======== Material supplied

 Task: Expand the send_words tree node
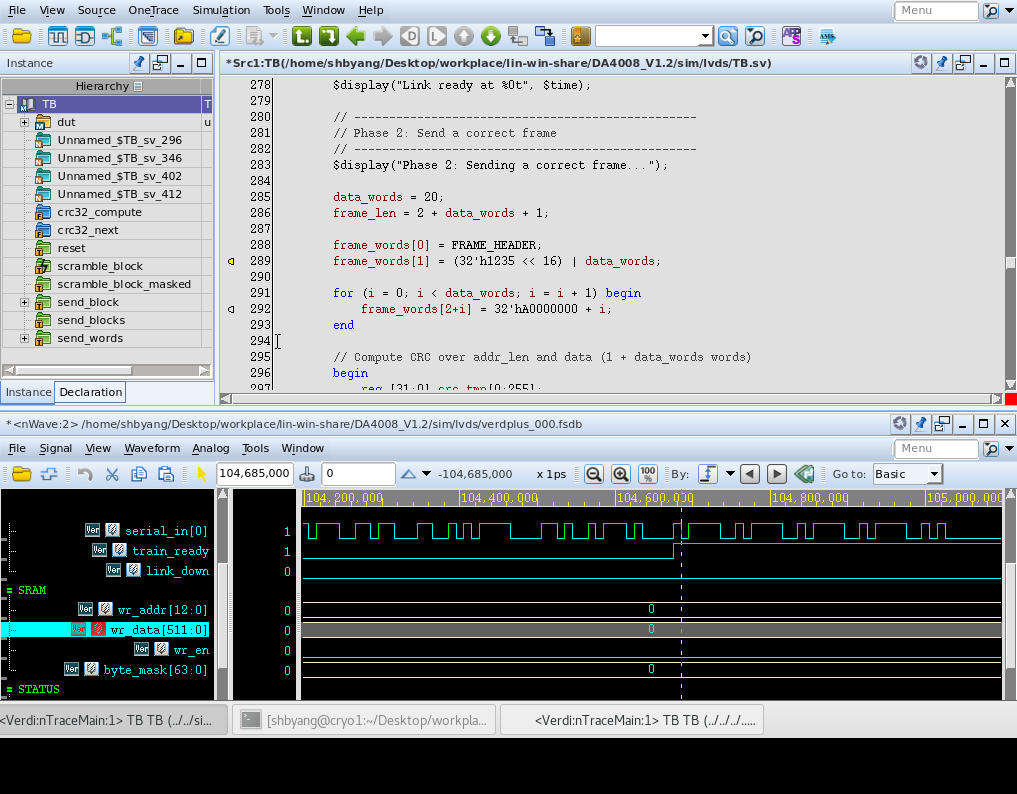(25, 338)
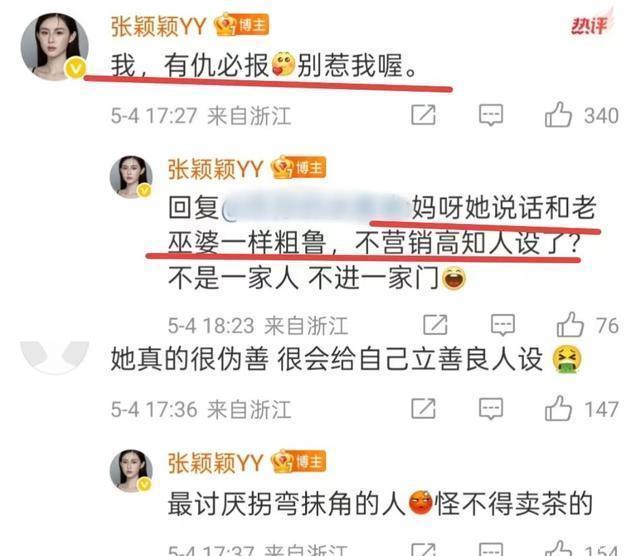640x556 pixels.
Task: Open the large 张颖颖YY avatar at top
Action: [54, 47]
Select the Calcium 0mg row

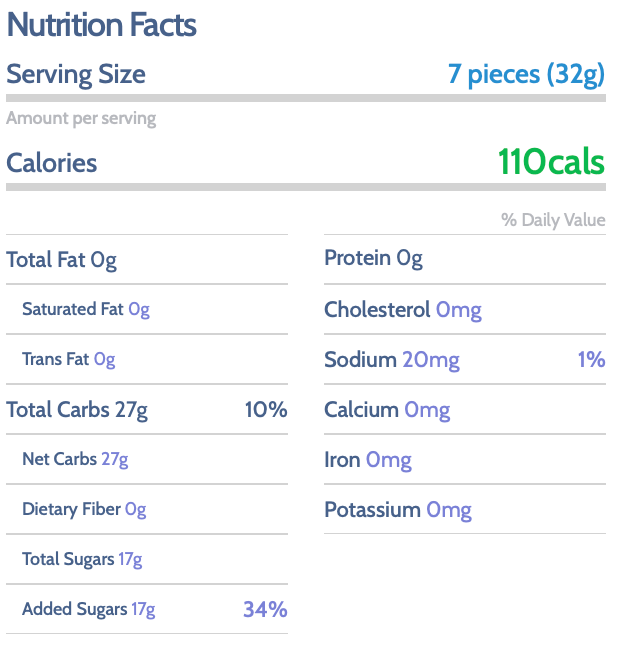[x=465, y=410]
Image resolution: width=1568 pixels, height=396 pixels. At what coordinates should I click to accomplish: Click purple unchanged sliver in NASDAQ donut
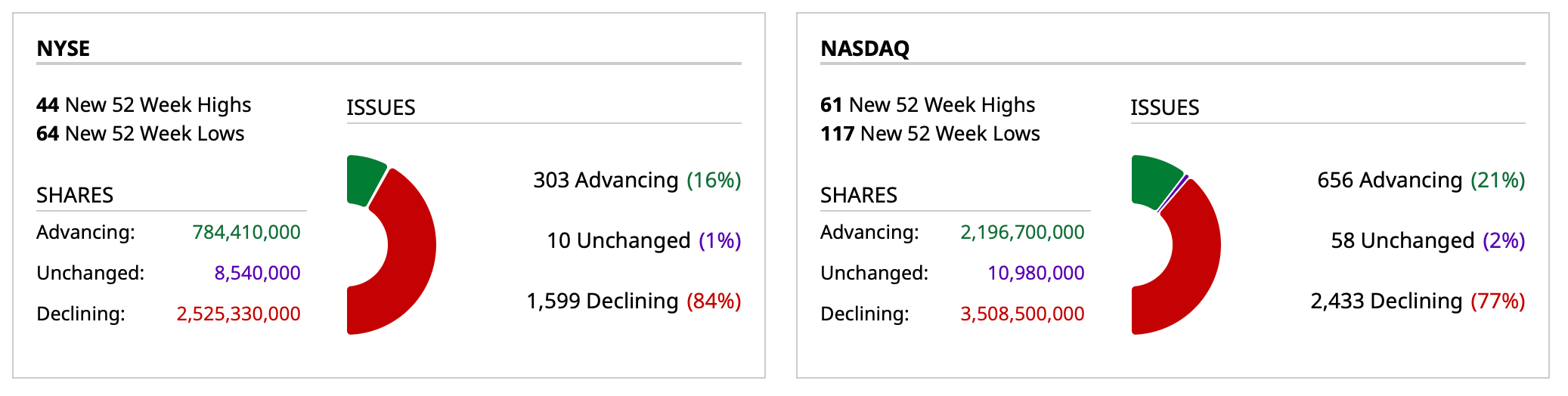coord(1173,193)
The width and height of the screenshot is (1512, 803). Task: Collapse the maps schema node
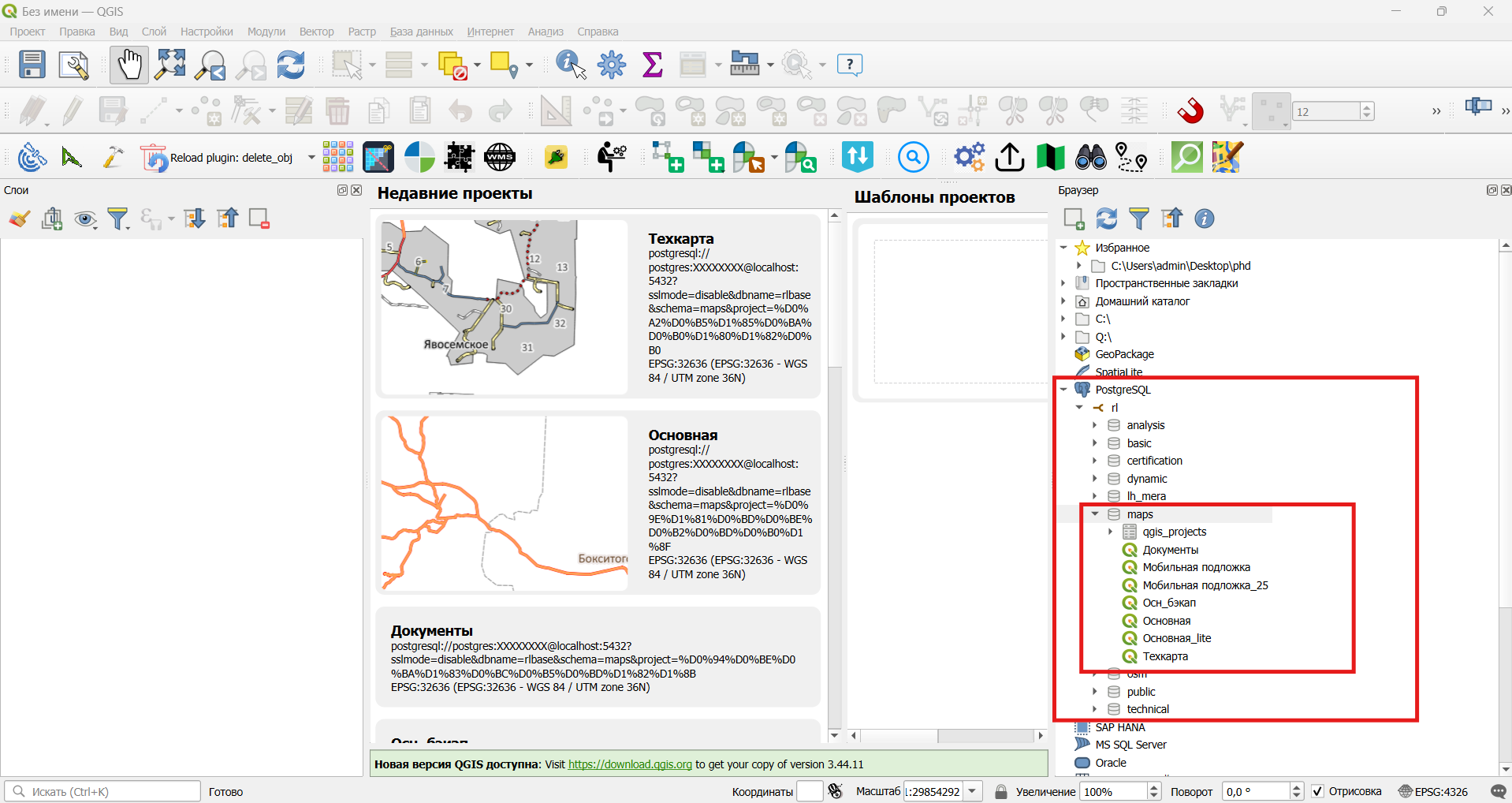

================
======== Material supplied

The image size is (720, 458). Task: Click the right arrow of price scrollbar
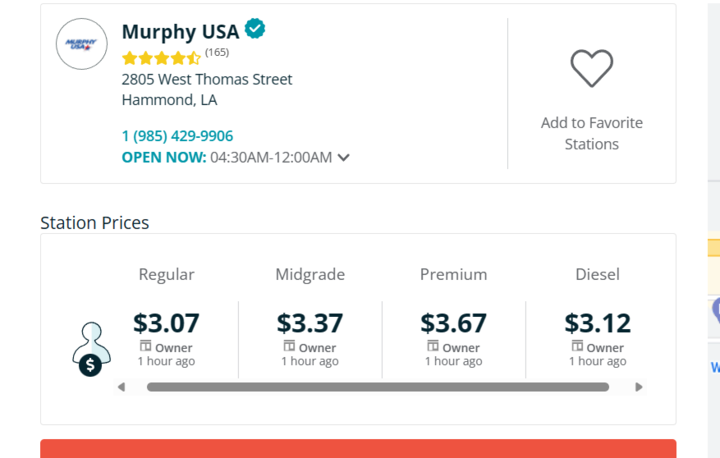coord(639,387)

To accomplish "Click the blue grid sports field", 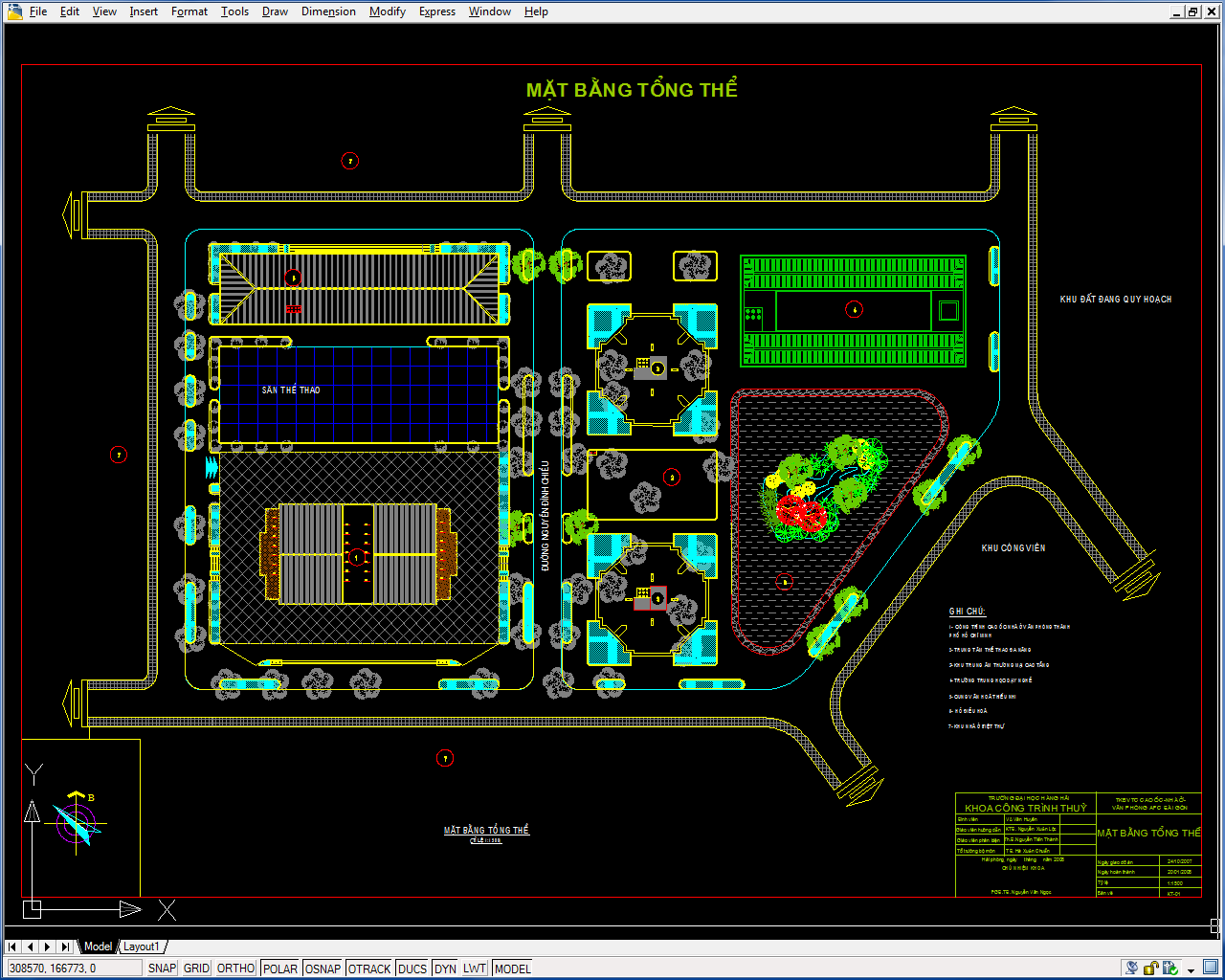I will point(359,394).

================
======== Material supplied

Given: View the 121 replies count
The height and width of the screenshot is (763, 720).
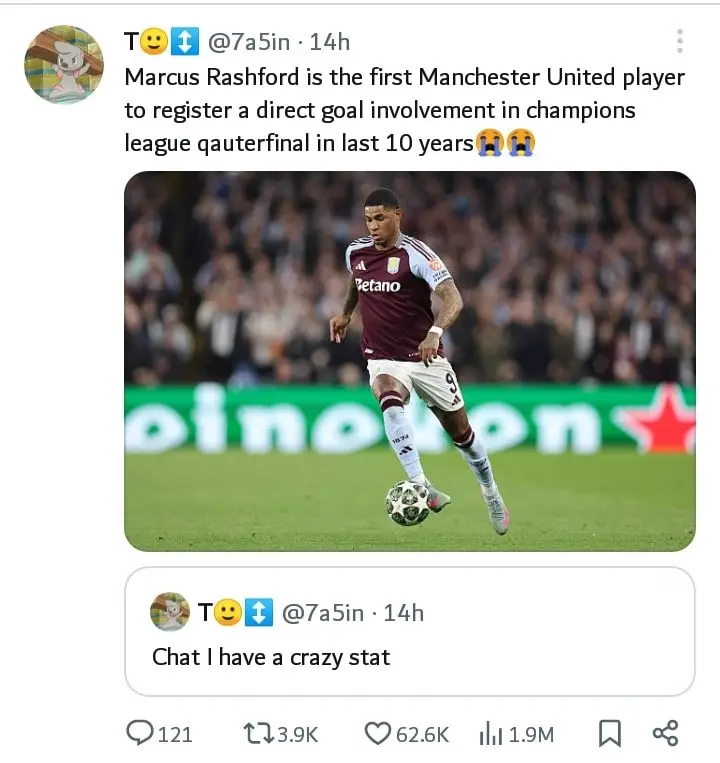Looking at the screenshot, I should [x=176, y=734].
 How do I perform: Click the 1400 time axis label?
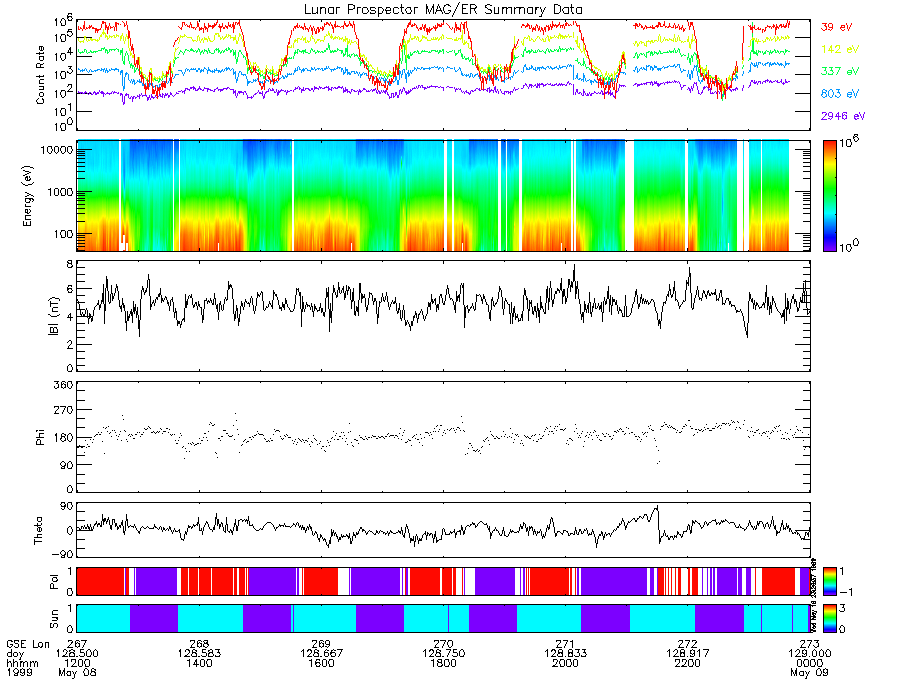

================

# Task brief:
Exactly the lines above, from the one containing "Given: View the 121 replies count" down to the one containing "How do I perform: Click", are to be repeated, including both ends. Pictures are not part of the copy.

# Answer below:
Given: View the 121 replies count
The height and width of the screenshot is (763, 720).
Looking at the screenshot, I should [x=176, y=734].
 How do I perform: Click the 1400 time axis label?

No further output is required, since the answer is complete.